真面目にしているのに評価されない苦しさを。
気遣いなど「結論」を覚えない限り少数派には出来ないのだと。
同じ思考回路でなければ「気遣い」など「余計な事」にしかならないのだと。
「普通に戻りたい…」
自然と定萌の口からそんな言葉が漏れていた。
「その願い叶えてしんぜよう」
数ヵ月前に聞いた言葉が甦った。
「戻れるの…?」
「もちろん、望むならば」
その言葉に喜んだ定萌は、意都奈の部屋に駆け込んだ。
「意都奈、意都奈!元の世界に戻れるって!」
「え…」
喜びのあまり飛び跳ねる定萌を横目に意都奈は絶望だと言わんばかりに顔を真っ青にして震えだした。
「え…?」
その反応に定萌も熱が冷めて唖然とする。
「っ…、嫌だ!私、戻りたくない!!」
それは始めて聞いた意都奈の叫び声だった。
「いと、な…」
「ごめん。

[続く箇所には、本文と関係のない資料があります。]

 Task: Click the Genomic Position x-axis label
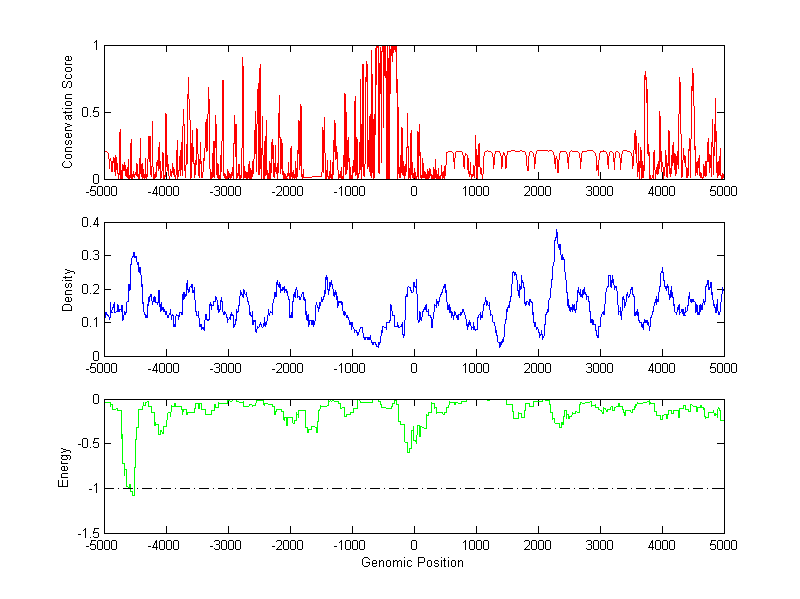coord(412,562)
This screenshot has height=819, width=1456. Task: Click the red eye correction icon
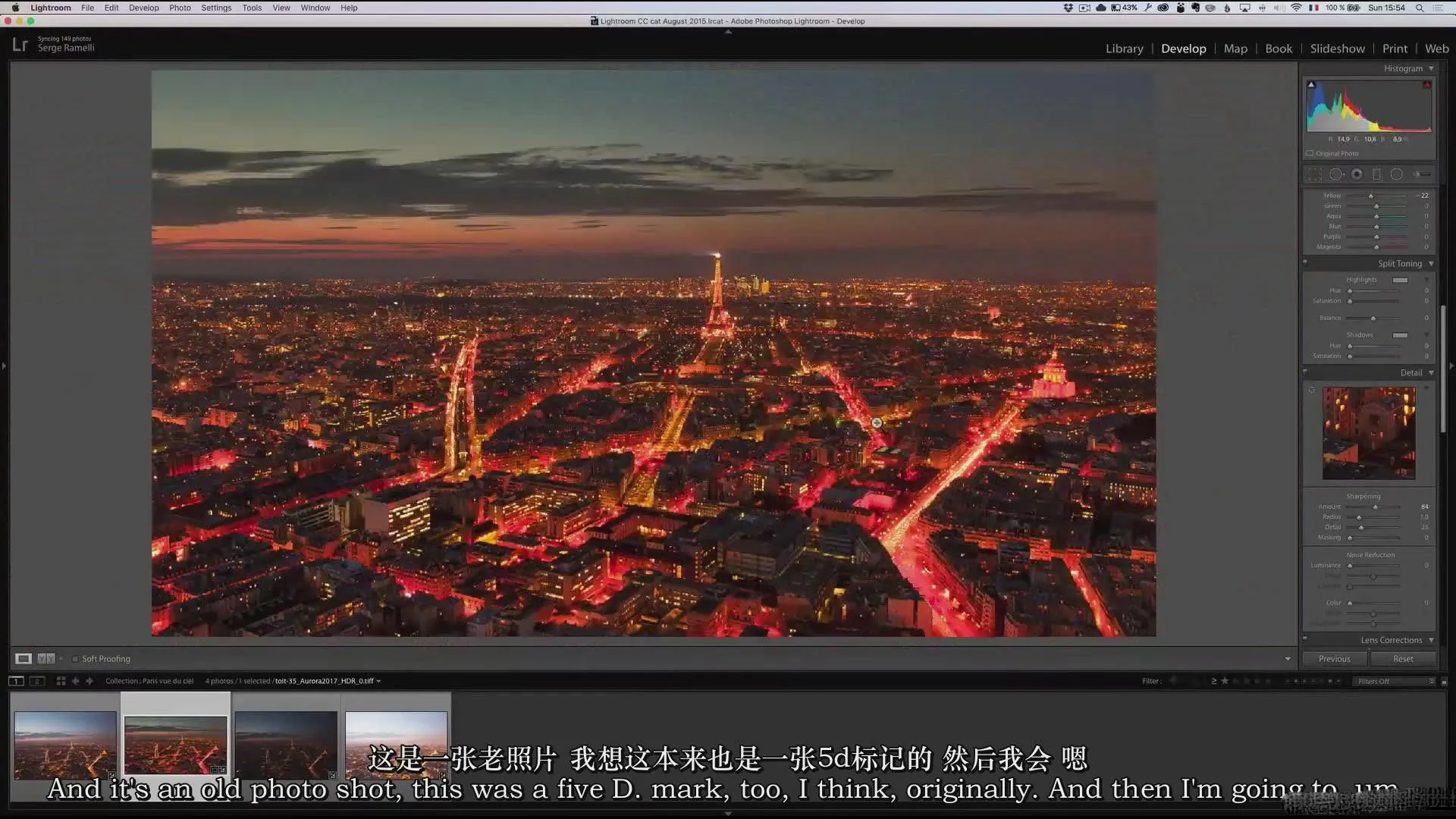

でも嫌なの!またあの世界に戻って、天然だって笑われながら良い個性だよ、なんて訳のわかんないこと言われるの嫌なの!
こっちに来て、普通に仕事が出来るようになったし、周りも私の言いたいことを理解してくれる!
なんでわざわざ理解者の少ない向こうに、足手まとい扱いされる向こうに戻んないといけないわけ!?
定萌ちゃんには悪いけど、私は戻んないよ!」
「あ…」
どうして分からなかったんだろう。
定萌が多数派になれる元の世界に戻れることを切望したように、意都奈も多数派になれるこの世界を切望していたのだ。
定萌が少数派の世界で絶望したように、意都奈も少数派の世界で絶望していた。
「それが答えか?」
「はい!」
「そうか」
神様の質問に力強く意都奈が答えると定萌の身体が薄れ始めた。
「待って!待って!」
「ごめんね、定萌ちゃん。元気でね」
「意都奈!!」
定萌の姿は完全に消えてしまった。
「意都奈…」
「あの娘の望んだことだ受け入れろ」
元に戻った世界で意都奈の事を知ってる人は誰一人居なくなった。
そして、定萌は、言わなくても理解し合える世界に戻り、安堵した。
もう、2度とあんな世界迷い込みたくないと心の底から思ったのだった。
作中で書けなかった設定。
防音完備
・音に過敏な人が多いので相当のボロアパートじゃない限り整ってる。
食器洗い機、洗濯乾燥機、自動掃除機
・家事が苦手な女性が多いので反転前の社会より高性能。
・室内洗濯機置き場レベルで食器洗い機置き場もある。
・ヒロイン達の仕事が美容師なのは、作者がOLの仕事を知らないから。